Work to complete:
Restate the lines word for word, from the one containing "Click retweeter avatar" through the last line of the entries below, without any other lines.

◇ ◇ ◇

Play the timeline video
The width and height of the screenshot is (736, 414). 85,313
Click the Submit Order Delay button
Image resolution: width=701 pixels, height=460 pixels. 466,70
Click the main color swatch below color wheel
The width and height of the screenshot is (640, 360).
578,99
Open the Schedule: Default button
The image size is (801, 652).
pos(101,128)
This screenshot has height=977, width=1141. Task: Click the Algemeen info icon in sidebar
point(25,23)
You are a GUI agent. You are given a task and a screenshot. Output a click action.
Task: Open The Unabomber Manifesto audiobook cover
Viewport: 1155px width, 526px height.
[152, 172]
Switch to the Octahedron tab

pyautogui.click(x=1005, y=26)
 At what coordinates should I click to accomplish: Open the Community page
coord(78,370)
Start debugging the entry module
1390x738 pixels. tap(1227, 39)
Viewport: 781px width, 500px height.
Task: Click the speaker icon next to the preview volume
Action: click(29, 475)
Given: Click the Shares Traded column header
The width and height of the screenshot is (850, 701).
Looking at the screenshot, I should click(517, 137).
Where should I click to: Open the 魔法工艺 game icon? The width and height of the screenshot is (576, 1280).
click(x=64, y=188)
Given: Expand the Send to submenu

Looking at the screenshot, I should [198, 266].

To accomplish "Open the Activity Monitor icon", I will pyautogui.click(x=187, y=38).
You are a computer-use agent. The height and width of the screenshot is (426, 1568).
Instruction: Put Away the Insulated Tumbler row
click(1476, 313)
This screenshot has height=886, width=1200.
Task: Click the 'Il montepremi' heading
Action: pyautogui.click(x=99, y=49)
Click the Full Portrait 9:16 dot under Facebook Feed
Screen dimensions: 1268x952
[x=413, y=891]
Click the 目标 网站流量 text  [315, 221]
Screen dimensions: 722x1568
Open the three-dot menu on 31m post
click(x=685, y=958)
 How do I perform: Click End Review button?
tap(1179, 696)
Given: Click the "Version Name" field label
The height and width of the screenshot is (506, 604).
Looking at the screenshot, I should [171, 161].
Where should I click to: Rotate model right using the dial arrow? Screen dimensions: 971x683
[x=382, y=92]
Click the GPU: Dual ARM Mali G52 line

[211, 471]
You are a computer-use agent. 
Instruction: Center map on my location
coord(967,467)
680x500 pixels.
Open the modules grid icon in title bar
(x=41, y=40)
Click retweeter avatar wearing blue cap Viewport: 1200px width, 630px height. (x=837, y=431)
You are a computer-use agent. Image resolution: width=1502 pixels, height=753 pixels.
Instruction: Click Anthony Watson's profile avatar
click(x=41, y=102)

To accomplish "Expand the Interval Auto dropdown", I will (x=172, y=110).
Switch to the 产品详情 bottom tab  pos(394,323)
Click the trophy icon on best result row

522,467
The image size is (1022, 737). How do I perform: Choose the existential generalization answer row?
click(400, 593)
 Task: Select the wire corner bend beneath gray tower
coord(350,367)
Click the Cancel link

◇ ◇ ◇

Result of the task:
Click retweeter avatar wearing blue cap Viewport: 1200px width, 630px height. (x=837, y=431)
You are a computer-use agent. Image resolution: width=1502 pixels, height=753 pixels.
Instruction: Click Anthony Watson's profile avatar
click(x=41, y=102)

To accomplish "Expand the Interval Auto dropdown", I will (x=172, y=110).
Switch to the 产品详情 bottom tab  pos(394,323)
Click the trophy icon on best result row

522,467
The image size is (1022, 737). How do I perform: Choose the existential generalization answer row?
click(400, 593)
 Task: Select the wire corner bend beneath gray tower
coord(350,367)
Click the Cancel link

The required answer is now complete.